### Text provided
• • • • •
Greg Koonesman, a specialist in healthcare financial advisory services, told researchers that 30 years ago, PE didn’t have much presence in healthcare. By 2019, several thousand firms were in the sector. Olson said activity accelerated after 2015. In 2018 PE healthcare deals topped $100 billion for the first time – a 20-fold increase since 2000.
With recession jitters rising in 2023, Bain & Co. says that there are pockets of strength in economic slumps -- veterinary, dental, radiology, oral surgery, and vision. In addition, the life sciences look promising, with demand for tools, diagnostics, lab services, outsourced services, and information technology less likely to falter.
Private Equity in Behavioral Health
Daniel McKegney and his family are hardly alone in their entanglement with private equity and rehab. America’s fragmented drug treatment industry is ripe for the consolidations that PE firms favor. A 2022 report counted more than 16,000 treatment facilities for substance use disorders in the US. Private for-profit organizations operate about two out of every five and are gaining market share. That market comprises more than 20 million Americans over age 12 who have a substance abuse issue.
According to a report from the Private Equity Stakeholder Project, an industry monitoring and research group, behavioral health – autism, addiction, eating disorders -- is a prime PE target. There were 97 known deals in 2018, a new record, and in 2021 there were 127 mergers and acquisitions. Industry observers envision a business landscape of modestly better access to treatment, good funding, and more open attitudes on mental health issues.
BRC Recovery, the McKegneys’ provider, also bought the Nashville Recovery Center in 2021. Two reporters from Nashville Public Radio spoke with Marina, a southern California physician. Marina enrolled her niece in a three-month program for alcohol addiction. She paid BRC’s $30,000 per month fee upfront because her niece didn’t have insurance.
Where Do We Go From Here?
Private equity firms are a good bet to expand their reach across medicine. There’s a lot of “dry powder” – money looking for outlets – here and in Asia.
• • • • •
### Things to do
• A. Name the areas of healthcare that the text on private equity in healthcare quotes Bain & Co. as calling pockets of strength in economic slumps.
• B. Using the text on private equity in healthcare, answer the following:
(i) In what year did private equity healthcare deals top $100 billion for the first time?
(ii) How many treatment facilities for substance use disorders did the 2022 report count in the US?
(iii) What monthly fee did Marina pay BRC upfront?
• C. Continue the text on private equity in healthcare, beginning after its final sentence.

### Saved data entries
• • • • •
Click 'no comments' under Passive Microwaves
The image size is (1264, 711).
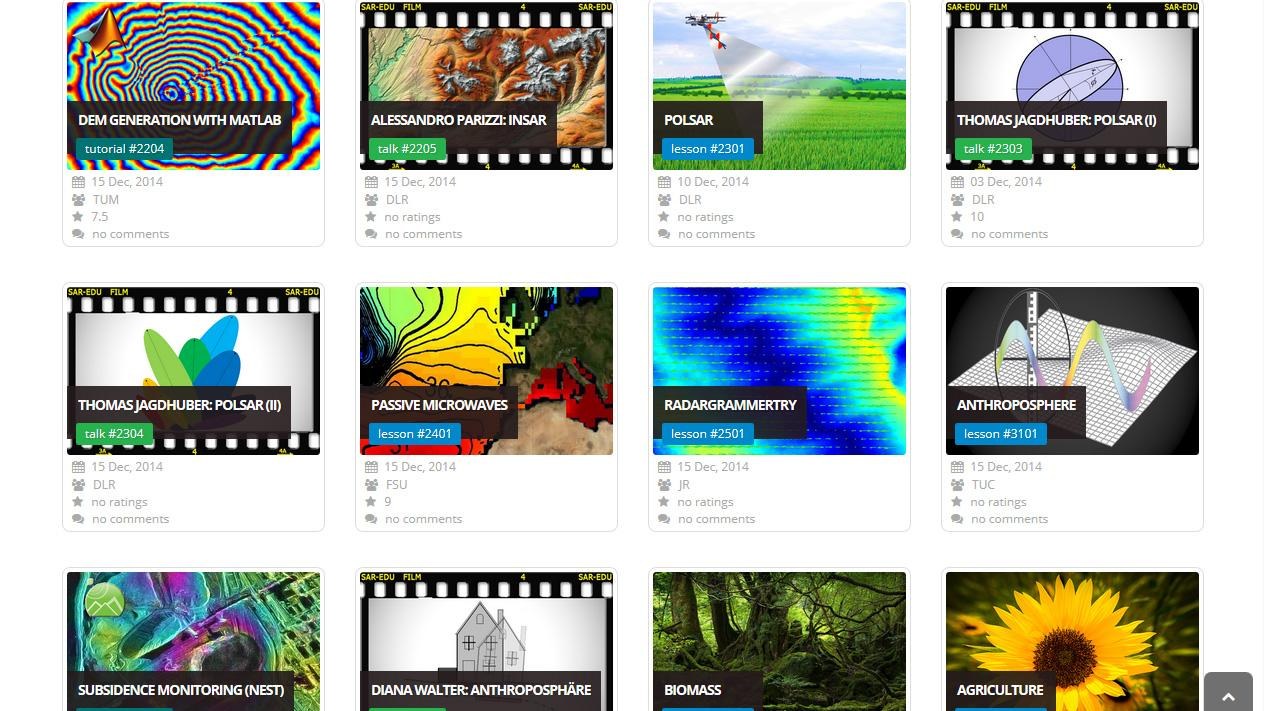423,519
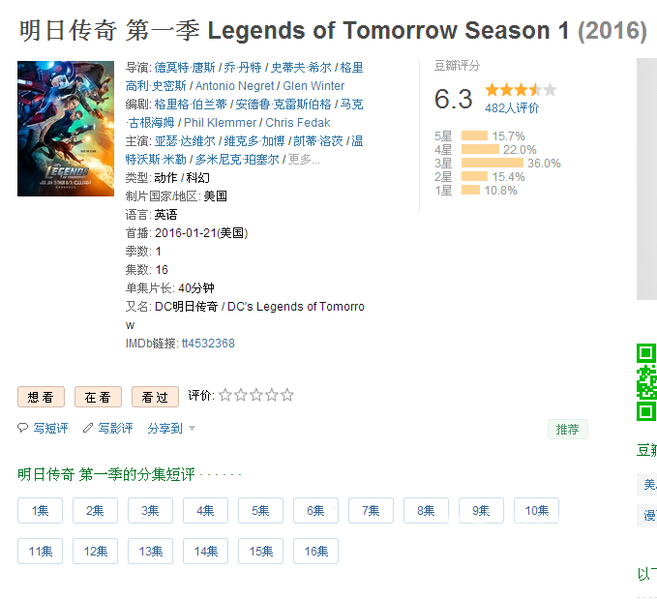
Task: Mark the show as 想看
Action: pyautogui.click(x=41, y=397)
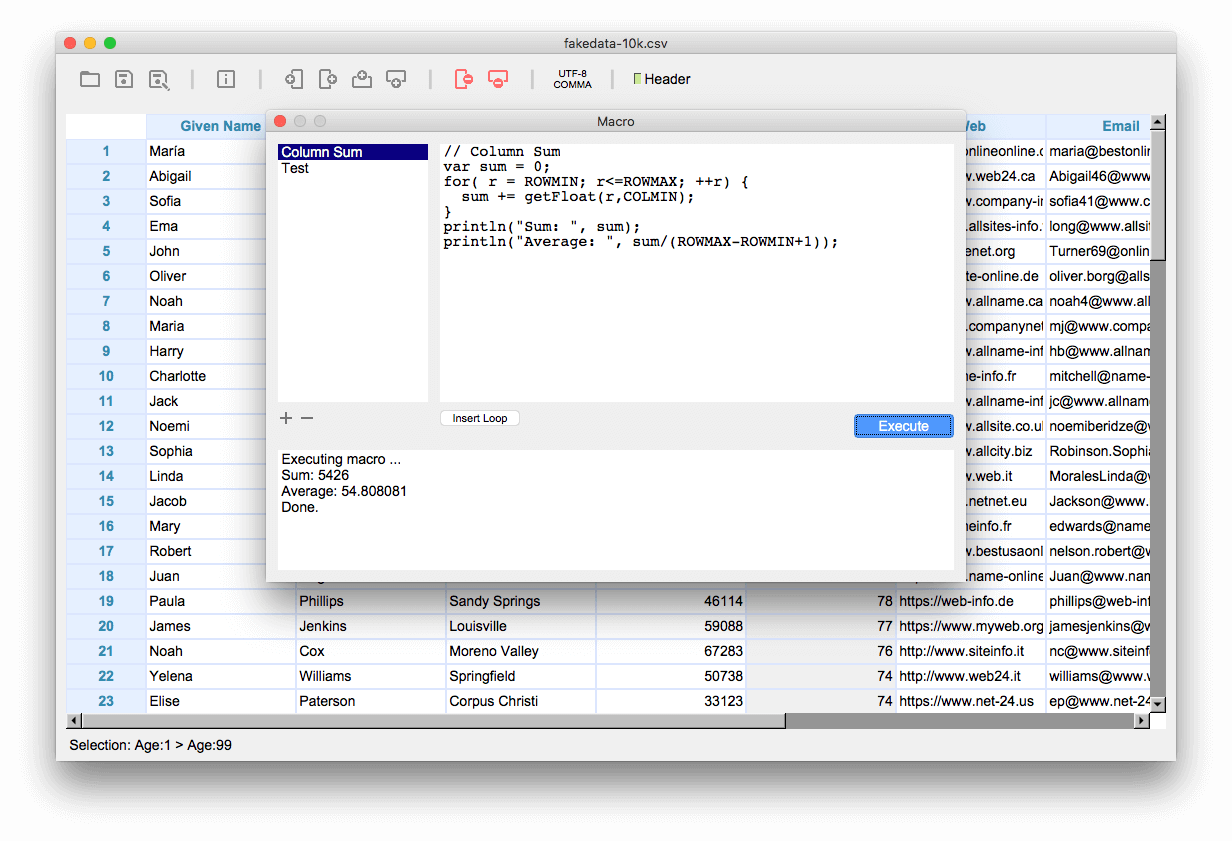Select the Test macro in the list
Viewport: 1232px width, 841px height.
[295, 168]
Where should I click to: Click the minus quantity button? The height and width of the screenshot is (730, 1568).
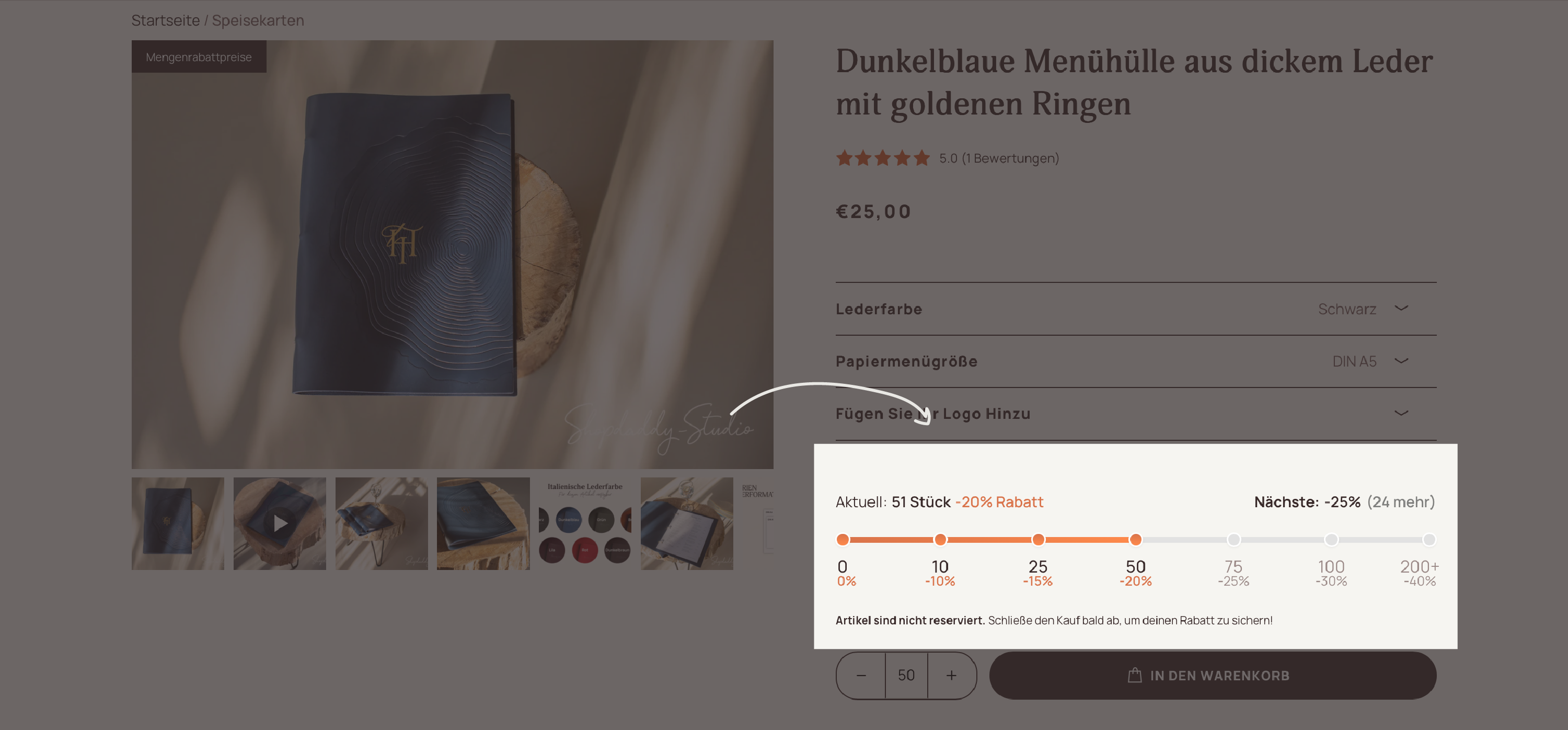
• • • • •
### Responses
• A. Veterinary, dental, radiology, oral surgery, and vision.

• B.
(i) 2018
(ii) More than 16,000
(iii) $30,000 per month

• C.
What role should PE companies play in an industry that affects us all? Are we okay with a fraying healthcare system increasingly tied to investor returns and debt financing? Will we exit the pandemic without any considered, collective assessment of how we might improve access, delivery, and funding?
We may get a partial answer in 2024, when an intriguing lawsuit is scheduled for trial in federal court. The American Academy of Emergency Medicine Physician Group, based in Milwaukee, sued Envision Healthcare, which is based in Nashville and is owned by Kohlberg Kravis Roberts, a large and legendary PE firm.
The ER physicians contend that Envision violates California law when it uses “shell business structures to retain de facto ownership of ER staffing groups.” California, and more than two dozen other states, have laws prohibiting the corporate practice of medicine. The content of these laws, and their histories, are highly variable and complex. The lawsuit challenges the legality of an ownership and operating model that PE firms deploy widely.
The trial and the debate over PE in medicine raise a question of how closely we want to harness our healthcare system to high-octane profit maximization. A 2021 report from the Petris Center at UC-Berkeley and the American Antitrust Institute concluded that “the private equity business model is fundamentally incompatible with sound healthcare that serves patients.” That’s an ominous assessment that deserves attention from clinicians, their professional groups, and patients. It also offers a growth opportunity for elected officials seeking a chance at real leadership and genuine public service.